If your blood sugar drops it can make you feel tired, irritable or depressed. So regularly keep your blood sugar steady – consume foods that are high in protein and release energy slowly i.e. wholegrains, nuts, and seeds! (Have a read through our macronutrients blog to find out even more about slow energy releasing foods).
Make sure you’re eating the right types and amounts of fats! Our brains require essential fatty acids like omega 3’s and omega 6’s, so big up on your nuts and seeds, especially walnuts and almonds, oily fish, avocados and sunflower and olive oils!
Eat sufficient amounts of protein! Protein contains essential amino acids that are needed by the brain to regulate our thoughts and feelings, as well as help regulate our blood sugar levels. So by eating enough legumes (i.e. beans and lentils), nuts and seeds, alongside other protein sources, you’ll be taking a step in the right direction towards improving your mood!
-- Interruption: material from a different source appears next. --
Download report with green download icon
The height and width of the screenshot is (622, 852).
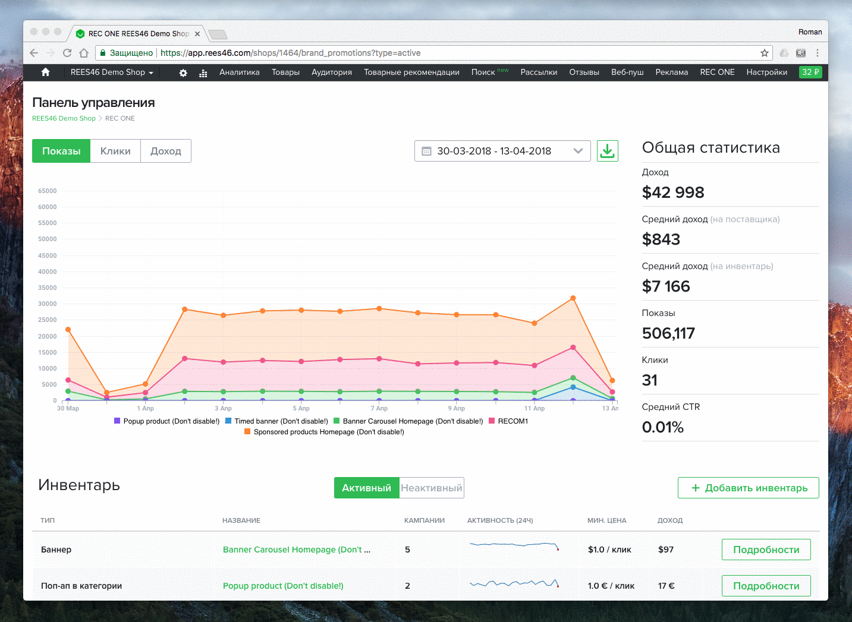[607, 151]
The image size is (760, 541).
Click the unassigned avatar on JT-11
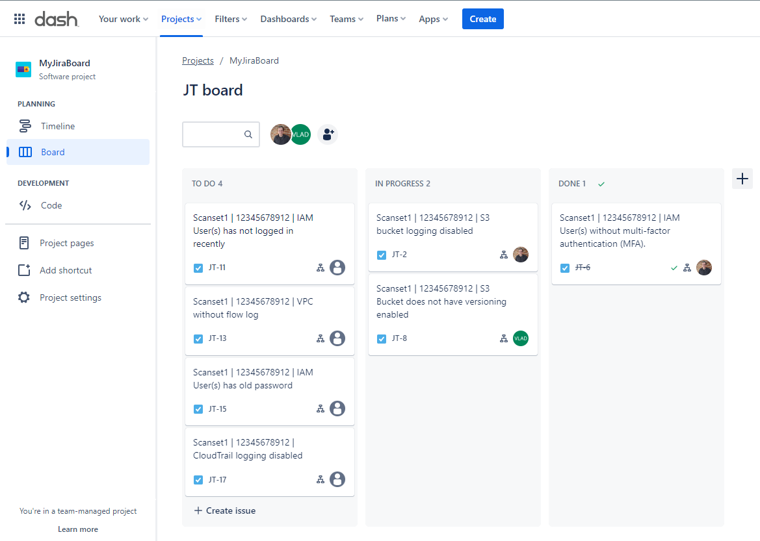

Hydrations is also key. Dehydration can affect the way you think and affect your concentration levels, as well as some other nasty side effects such as constipation – so keeping hydrated is essential, after all, our bodies are made up of around 65% water! If you struggle drinking water, why not spice things up a bit by drinking green and herbal teas or fruit infused water? Remember to avoid drinks high in sugar, like fizzy pops, fruit juices, and squash – even avoiding caffeinated drinks can help as caffeine acts as a diuretic making you even more dehydrated.
Make sure you eat plenty of fruits and vegetables too. Fruit and veg have an abundance of vitamins, minerals, and fibre, which are all crucial to keeping us both mentally and physically fit and healthy! Eating a wide variety of fruit and veg will ensure you’re getting a wide range of vitamins and minerals.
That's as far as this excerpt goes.